Regional banks have also played
a pivotal role for Trinity. Hehir uses the example of the company’s continued
relationship with the Bank of Hawaii on several deals (Hyatt Regency in
Greenwich, Connecticut and the Fairmont Olympic) as a positive.

I’m a huge believer in the need for regional banks. You need the regional banks who understand all of the players and the different industries.
Sean Hehir
“I’m a huge believer in the need
for regional banks,” he said. “You need the regional banks who understand all
of the players and the different industries.”
Hehir said Trinity also relishes
its ability to provide rescue capital for assets with broken capital stacks.
“A big part of our focus is
going to be continuing to do what we do, which is buy, fix, reposition, sell,”
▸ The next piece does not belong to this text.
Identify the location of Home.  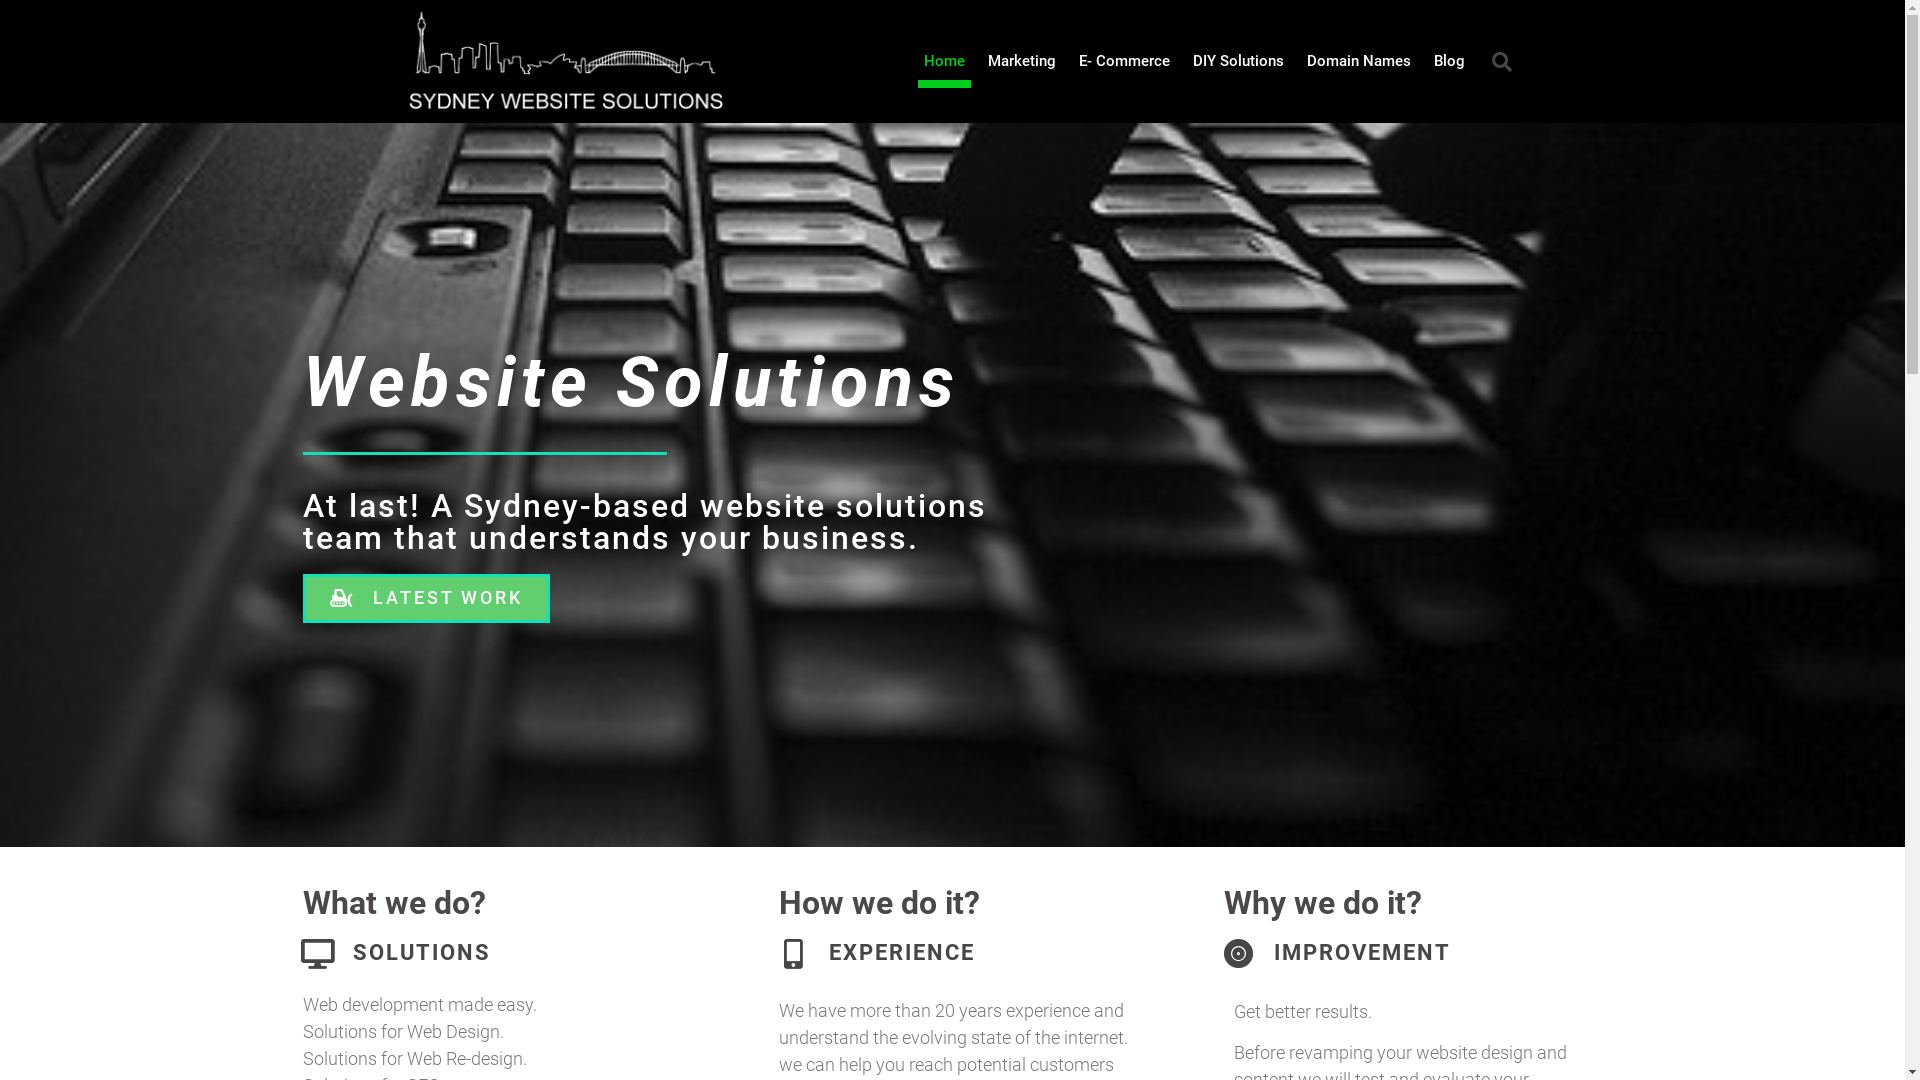
(944, 62).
he said. “The other side of it is being a friendly transitional capital
provider to help these sponsors get from point A to point B because these are
good sponsors, and this is great real estate. It’s just broken capital stacks
and that’s nobody’s fault. That’s a function of what happened over the last few
years with COVID.”
While providing capital could
also create opportunistic acquisition situations for the company, Hehir said he
doesn’t think that is Trinity’s role. He sees the rescue capital side of the
business increasing for Trinity, maybe even to 40% of its total.
“We’re
not here to take your asset if it doesn’t go according to plan,” he said. “We
have the expertise to step right in and take over, but that wouldn’t be the
primary goal. We would earn the requisite returns for the rescue capital.”